There’s a rhythm to these things. Remember that first shark attack in the Summer of 2001? Neither do I. Do you remember the second shark attack during the Summer of 2001? There was something about it on CNN. From there, it became the lead story whenever anybody went to the beach. The Summer of 2001 was “Shark Attack Round-the-Clock Kill Swimmers 24/7 Cable News Jawsapalooza” and the news outlets that titled its coverage “Blood in the Water” were the same ones telling us it was safe, America’s beaches were open for business.

The seed was planted — even in the minds of those swimming in ponds 2,000 miles from the nearest salt water — that, at any moment, a Great White might suddenly leap from the water and bite your leg completely off. Video clips of SNL’s “Landshark” were meant to take the edge off and soothe us with laughter but the moment Laraine Newman receives her ill-fated Candygram, you’re reminded that the threat had become so severe that it might indeed reach turf. Then where to turn?


Shark attacks vs. UFO sightings. What’s the difference? Once is random, twice bridges the stories and the third time is permission to milk it for what it’s worth. Aliens are seemingly everywhere these days — a steady stream of odd occurrences accompanied by eyewitness testimony, HD quality footage and corroboration from different sources all telling the same story from a variety of angles. This should be the biggest story going. Why not?

I have a theory why this is happening but first — full disclosure — I saw a UFO when I was 9 years old. My father had noticed a white dot in the night sky and mentioned it to us because it didn’t seem to follow any particular flight pattern. A jet or satellite streaks in a straight line across the sky while this thing was bouncing around like Zeus playing Pong. We all watched as two jets quickly converged and the white dot stopped — in mid-air, it just stopped. Then it streaked across the sky and vanished. The jets cut their speed and gave up, as if you could almost imagine the pilots scratching their heads. So many people saw it too, the story was on the front page the following day.

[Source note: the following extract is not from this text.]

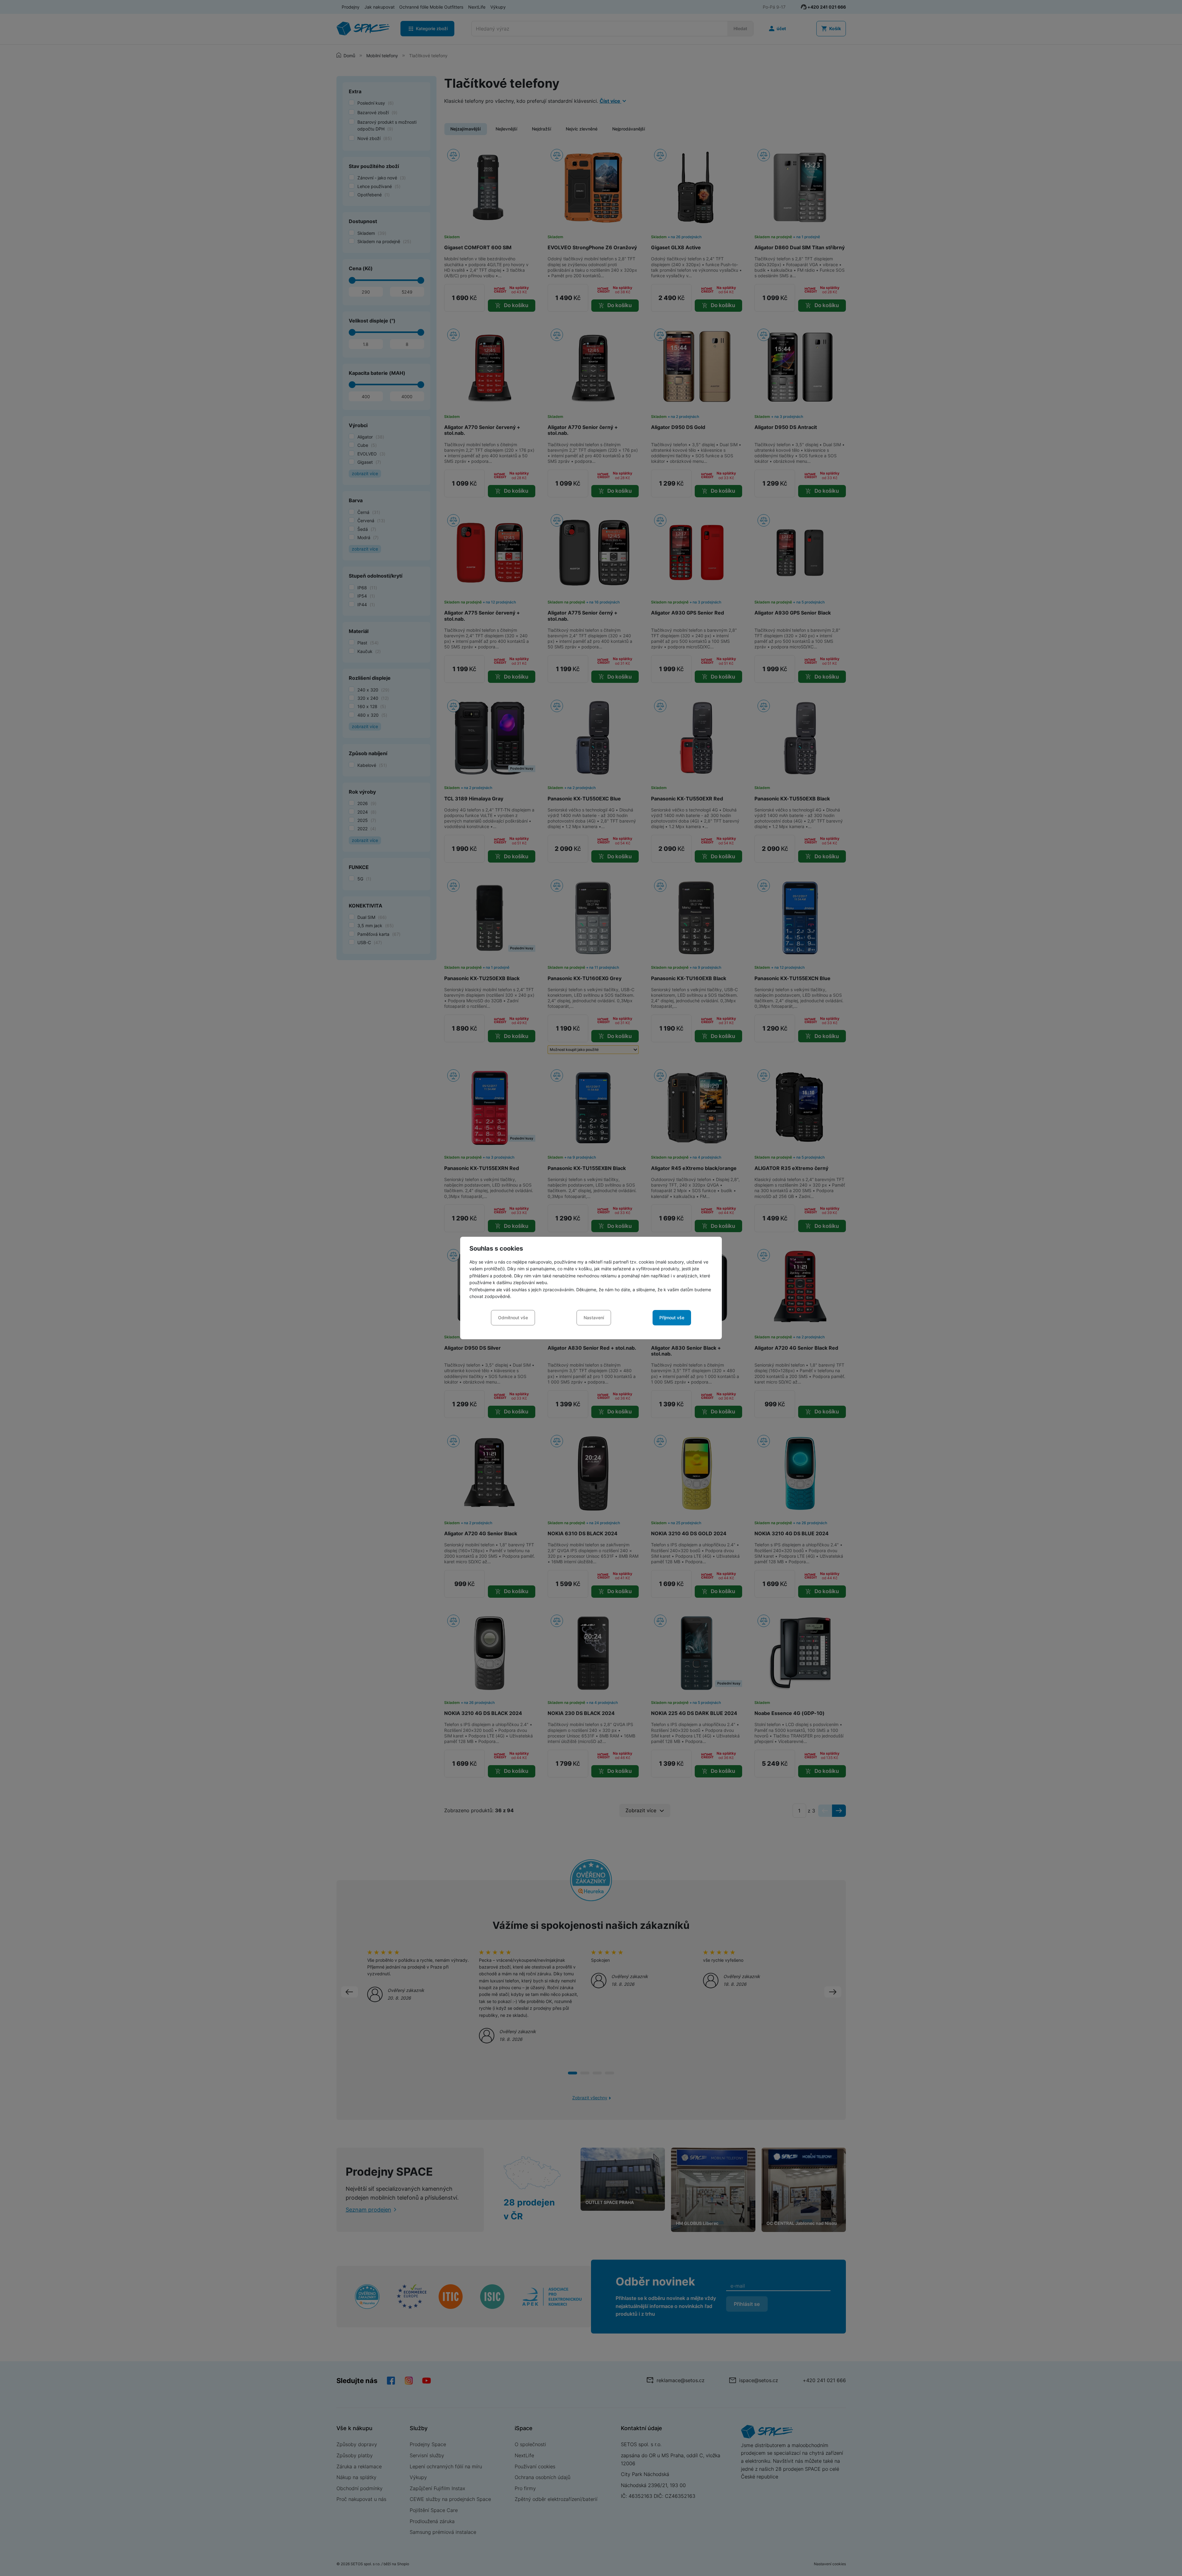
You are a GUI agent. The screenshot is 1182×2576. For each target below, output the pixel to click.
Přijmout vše (671, 1317)
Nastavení (594, 1317)
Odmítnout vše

And this is nearly the same thing this guy saw last week in Centreville, VA. He wasn’t alone. In the past year, Manhattan, Hong Kong, El Paso, Richmond, Hawaii, Australia, Great Britain, shutting down airports in China, Norway, China again, Norway again, Mexico, Cleveland, Moscow, Indiana. Military officers recently discussed hundreds of unidentified sightings throughout their career and the United Nations in September appointed an ambassador tasked with greeting aliens who attempt contact with Earth.

Maybe tabloid television has learned it’s lesson from 2001. Conventional (sensational journalism) wisdom would disagree and dictate this to be a bigger story than it is. It’s human nature that once enough people begin to believe something, a wave develops and the nonsensical is somehow much easier to reconcile.

The problem is, the template remains that the people who report UFOs are insane (i.e. Richard Dreyfuss + mashed potatoes). Nobody laughs at the UFO, they laugh at the people who saw it or claim they were probed.

Joan Rivers pegged it when she said “UFOs are never spotted at Harvard, they never land at Yale. It’s always a trailer park.” The media can’t take these stories seriously without altering the template — you can’t validate Goldblum and Dreyfuss but not the trailer park.

It’s easy to fake a UFO sighting, it’s hard to fake a shark bite. You can’t call someone crazy if they’re missing most of their thigh.